A flaky integration test is especially important because it often sits near a real boundary. It may be pointing at unclear transaction behavior, missing idempotency, unsafe shared fixtures, or a background job that cannot be observed reliably.
That overlaps with the problems covered in Database Transaction Boundaries in Backend APIs and How to Prevent Race Conditions in Backend Systems. When the flake touches those boundaries, treat it as design feedback, not only test maintenance.
A Flaky Integration Test Checklist
When an integration test flakes in CI, check these in order:
- Can the failure log identify the test, worker, run id, database/schema, and relevant fixture ids?
- Does the test use globally reused emails, ids, tenants, idempotency keys, files, ports, or queue names?
- Can two workers mutate or clean the same rows?
- Does cleanup include dependent tables, join tables, queues, outbox rows, and sequence state?
- Does the test wait for durable state instead of sleeping?
- Does it depend on real clock time, local time zone, or date boundaries?

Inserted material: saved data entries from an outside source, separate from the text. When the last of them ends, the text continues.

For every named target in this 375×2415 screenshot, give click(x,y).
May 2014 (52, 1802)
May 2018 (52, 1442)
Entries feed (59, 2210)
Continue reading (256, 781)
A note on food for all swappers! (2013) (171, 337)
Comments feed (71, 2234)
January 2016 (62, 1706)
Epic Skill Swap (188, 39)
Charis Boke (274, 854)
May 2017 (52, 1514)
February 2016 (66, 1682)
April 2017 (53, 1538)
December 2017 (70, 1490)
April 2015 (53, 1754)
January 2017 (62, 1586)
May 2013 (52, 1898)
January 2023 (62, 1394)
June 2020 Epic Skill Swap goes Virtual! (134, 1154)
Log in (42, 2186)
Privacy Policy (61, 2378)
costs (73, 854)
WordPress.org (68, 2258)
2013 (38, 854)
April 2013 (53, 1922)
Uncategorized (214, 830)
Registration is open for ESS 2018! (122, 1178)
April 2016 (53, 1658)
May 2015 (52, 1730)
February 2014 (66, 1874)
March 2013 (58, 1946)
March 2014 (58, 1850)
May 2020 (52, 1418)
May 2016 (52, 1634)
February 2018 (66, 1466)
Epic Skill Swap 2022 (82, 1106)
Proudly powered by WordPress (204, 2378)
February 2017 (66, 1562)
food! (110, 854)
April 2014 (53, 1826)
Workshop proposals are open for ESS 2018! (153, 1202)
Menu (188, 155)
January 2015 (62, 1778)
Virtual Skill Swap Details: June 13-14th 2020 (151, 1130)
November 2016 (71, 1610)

- Are service containers actually ready before tests start?
- Does the failure reproduce only under parallelism?
- Does the test assert behavior through the real boundary it claims to protect?
- If quarantined, does it have an owner, reason, and deadline?

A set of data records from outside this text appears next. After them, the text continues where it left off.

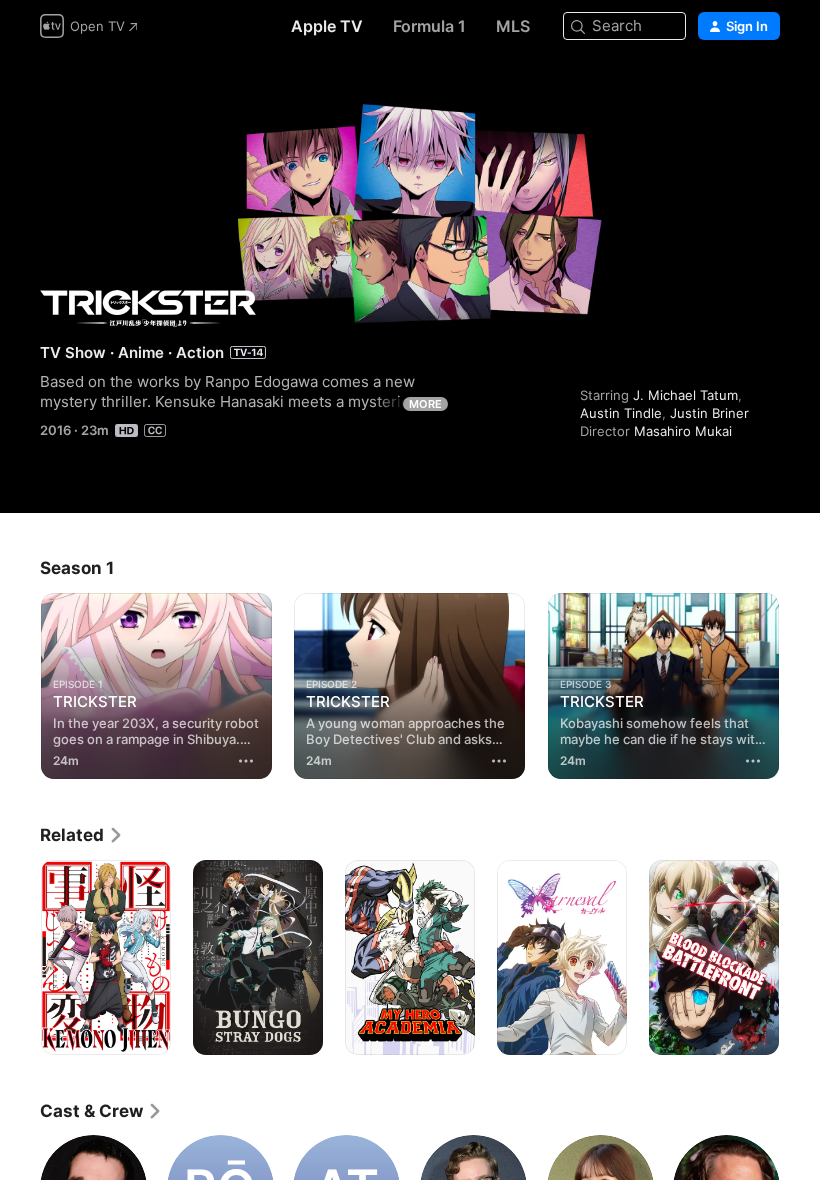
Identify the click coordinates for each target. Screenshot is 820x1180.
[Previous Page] (20, 682)
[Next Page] (800, 682)
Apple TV (327, 26)
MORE (425, 404)
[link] (82, 835)
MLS (513, 26)
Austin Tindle (621, 413)
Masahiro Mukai (683, 431)
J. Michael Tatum (685, 395)
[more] (246, 761)
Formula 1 (429, 26)
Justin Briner (709, 413)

The fix should make the suite more deterministic, not just quieter.
Takeaway
A flaky integration test is a test with an uncontrolled dependency.
Sometimes that dependency is test data. Sometimes it is the database reset strategy. Sometimes it is the clock, a background worker, a service container, or a parallel CI worker. Sometimes it is a real product race condition that the test happened to expose.
Do not start by asking how to make the failure disappear. Ask what the test borrowed from the environment. Then make that dependency explicit, isolated, observable, or removed.